━━━━━ Source material

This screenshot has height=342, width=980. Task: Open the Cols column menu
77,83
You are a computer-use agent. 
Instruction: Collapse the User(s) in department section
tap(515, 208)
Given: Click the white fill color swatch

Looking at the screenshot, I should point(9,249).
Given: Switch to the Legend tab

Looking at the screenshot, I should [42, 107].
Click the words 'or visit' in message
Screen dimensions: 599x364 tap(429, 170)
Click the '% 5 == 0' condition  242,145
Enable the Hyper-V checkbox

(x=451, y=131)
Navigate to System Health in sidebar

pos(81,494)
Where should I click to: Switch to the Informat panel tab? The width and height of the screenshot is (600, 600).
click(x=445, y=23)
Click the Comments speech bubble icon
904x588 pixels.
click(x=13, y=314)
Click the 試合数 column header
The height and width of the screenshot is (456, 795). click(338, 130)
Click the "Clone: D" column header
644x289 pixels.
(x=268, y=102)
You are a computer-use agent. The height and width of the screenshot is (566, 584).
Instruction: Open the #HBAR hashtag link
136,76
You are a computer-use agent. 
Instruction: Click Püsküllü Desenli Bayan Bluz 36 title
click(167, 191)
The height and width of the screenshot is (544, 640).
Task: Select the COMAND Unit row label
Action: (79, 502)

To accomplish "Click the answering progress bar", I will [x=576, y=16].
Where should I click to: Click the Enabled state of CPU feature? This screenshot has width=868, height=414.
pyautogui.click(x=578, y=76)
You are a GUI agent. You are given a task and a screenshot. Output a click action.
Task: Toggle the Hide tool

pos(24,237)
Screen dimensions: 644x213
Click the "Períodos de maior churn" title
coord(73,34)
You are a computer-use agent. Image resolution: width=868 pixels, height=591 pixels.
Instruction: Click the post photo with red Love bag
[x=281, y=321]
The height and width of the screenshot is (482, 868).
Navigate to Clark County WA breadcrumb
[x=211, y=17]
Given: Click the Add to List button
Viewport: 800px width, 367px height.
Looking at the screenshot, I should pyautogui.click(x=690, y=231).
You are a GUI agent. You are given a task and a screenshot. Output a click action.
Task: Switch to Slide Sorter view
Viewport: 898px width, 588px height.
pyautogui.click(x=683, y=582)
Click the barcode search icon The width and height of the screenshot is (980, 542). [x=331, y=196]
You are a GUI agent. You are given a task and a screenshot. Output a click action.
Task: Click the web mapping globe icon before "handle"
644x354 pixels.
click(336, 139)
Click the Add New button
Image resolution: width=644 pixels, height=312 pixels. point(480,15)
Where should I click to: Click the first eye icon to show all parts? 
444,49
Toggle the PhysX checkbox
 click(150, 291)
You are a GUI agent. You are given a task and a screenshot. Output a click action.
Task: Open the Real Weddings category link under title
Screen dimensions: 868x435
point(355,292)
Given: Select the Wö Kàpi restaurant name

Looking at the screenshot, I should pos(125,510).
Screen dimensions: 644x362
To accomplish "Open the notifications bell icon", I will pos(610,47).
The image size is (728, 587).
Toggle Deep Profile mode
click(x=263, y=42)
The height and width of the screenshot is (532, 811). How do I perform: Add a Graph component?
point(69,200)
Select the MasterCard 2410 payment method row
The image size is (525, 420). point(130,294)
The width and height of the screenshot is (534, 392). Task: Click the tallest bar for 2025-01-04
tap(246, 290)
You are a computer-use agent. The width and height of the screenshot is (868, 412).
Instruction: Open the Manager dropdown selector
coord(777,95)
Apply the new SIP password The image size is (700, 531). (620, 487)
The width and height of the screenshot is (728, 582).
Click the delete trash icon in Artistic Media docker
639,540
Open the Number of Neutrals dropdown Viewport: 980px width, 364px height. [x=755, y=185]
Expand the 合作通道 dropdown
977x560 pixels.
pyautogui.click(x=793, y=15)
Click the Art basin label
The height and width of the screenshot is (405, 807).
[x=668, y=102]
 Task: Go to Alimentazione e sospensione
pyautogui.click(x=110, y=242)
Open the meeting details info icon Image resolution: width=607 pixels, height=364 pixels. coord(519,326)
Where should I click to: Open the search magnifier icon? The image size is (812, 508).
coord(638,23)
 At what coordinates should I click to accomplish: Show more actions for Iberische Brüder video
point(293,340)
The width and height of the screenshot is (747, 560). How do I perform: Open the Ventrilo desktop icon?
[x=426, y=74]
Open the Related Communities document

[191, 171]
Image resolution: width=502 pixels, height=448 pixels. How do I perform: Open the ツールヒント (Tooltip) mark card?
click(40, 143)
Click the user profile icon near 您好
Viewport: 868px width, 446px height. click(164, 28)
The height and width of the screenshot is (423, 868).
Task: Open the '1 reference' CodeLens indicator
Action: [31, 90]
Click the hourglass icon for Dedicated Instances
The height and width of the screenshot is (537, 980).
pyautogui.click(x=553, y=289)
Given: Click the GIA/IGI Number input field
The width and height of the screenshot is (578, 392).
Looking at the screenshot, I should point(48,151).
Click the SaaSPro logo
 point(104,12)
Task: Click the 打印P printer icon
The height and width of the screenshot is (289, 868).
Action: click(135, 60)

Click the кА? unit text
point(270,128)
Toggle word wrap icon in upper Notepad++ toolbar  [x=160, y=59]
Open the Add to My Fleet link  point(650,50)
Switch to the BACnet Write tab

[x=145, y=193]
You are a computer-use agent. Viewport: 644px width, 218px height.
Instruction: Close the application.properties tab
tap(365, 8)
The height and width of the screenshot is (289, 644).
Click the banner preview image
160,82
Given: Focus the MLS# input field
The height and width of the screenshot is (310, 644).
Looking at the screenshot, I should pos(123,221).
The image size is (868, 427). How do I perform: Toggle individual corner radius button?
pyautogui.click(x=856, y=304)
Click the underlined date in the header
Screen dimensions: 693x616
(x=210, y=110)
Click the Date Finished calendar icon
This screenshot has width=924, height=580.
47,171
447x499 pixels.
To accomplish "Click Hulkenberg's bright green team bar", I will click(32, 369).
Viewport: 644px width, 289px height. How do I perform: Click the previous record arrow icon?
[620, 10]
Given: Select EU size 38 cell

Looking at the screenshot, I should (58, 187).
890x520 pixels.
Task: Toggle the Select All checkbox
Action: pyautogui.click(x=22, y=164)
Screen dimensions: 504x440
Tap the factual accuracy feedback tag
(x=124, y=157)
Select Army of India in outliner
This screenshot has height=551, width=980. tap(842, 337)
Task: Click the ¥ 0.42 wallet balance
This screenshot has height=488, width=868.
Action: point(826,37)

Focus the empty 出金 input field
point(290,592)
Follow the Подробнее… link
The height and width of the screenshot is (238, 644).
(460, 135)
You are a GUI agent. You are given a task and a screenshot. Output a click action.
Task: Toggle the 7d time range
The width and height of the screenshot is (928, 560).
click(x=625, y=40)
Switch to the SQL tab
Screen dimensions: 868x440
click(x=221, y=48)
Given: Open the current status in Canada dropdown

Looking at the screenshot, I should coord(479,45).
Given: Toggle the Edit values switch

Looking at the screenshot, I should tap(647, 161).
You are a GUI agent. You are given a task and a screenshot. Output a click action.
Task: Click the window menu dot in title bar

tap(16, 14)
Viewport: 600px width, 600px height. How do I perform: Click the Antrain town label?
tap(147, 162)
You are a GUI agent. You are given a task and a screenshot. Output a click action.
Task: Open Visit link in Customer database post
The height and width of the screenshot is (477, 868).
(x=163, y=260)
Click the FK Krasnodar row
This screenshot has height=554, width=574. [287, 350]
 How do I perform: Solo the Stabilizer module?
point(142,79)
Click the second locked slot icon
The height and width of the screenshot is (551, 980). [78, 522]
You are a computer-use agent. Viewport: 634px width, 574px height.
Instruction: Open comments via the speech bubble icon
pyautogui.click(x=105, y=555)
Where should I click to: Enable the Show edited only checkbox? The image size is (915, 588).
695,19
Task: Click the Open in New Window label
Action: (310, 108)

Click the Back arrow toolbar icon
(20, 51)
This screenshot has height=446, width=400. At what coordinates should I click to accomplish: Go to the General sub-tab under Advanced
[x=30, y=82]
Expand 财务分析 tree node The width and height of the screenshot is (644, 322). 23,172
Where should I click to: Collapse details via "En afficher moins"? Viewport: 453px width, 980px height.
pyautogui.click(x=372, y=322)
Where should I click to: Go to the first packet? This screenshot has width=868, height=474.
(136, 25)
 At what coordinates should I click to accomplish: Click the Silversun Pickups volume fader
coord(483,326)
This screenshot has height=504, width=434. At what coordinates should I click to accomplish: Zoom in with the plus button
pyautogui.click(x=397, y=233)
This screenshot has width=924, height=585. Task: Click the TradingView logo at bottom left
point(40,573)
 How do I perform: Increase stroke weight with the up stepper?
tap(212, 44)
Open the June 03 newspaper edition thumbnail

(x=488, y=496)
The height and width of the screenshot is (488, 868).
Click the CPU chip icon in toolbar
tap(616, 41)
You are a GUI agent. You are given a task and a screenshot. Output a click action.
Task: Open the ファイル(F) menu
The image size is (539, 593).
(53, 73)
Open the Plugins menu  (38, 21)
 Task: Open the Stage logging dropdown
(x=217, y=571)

━━━━━━━━━━

Task requirements -
Lines holding the word "will" in the entries above are the ones to pull out. Copy them all.

Answer -
To accomplish "Click the answering progress bar", I will [x=576, y=16].
To accomplish "Open the notifications bell icon", I will pos(610,47).
To accomplish "Click Hulkenberg's bright green team bar", I will click(32, 369).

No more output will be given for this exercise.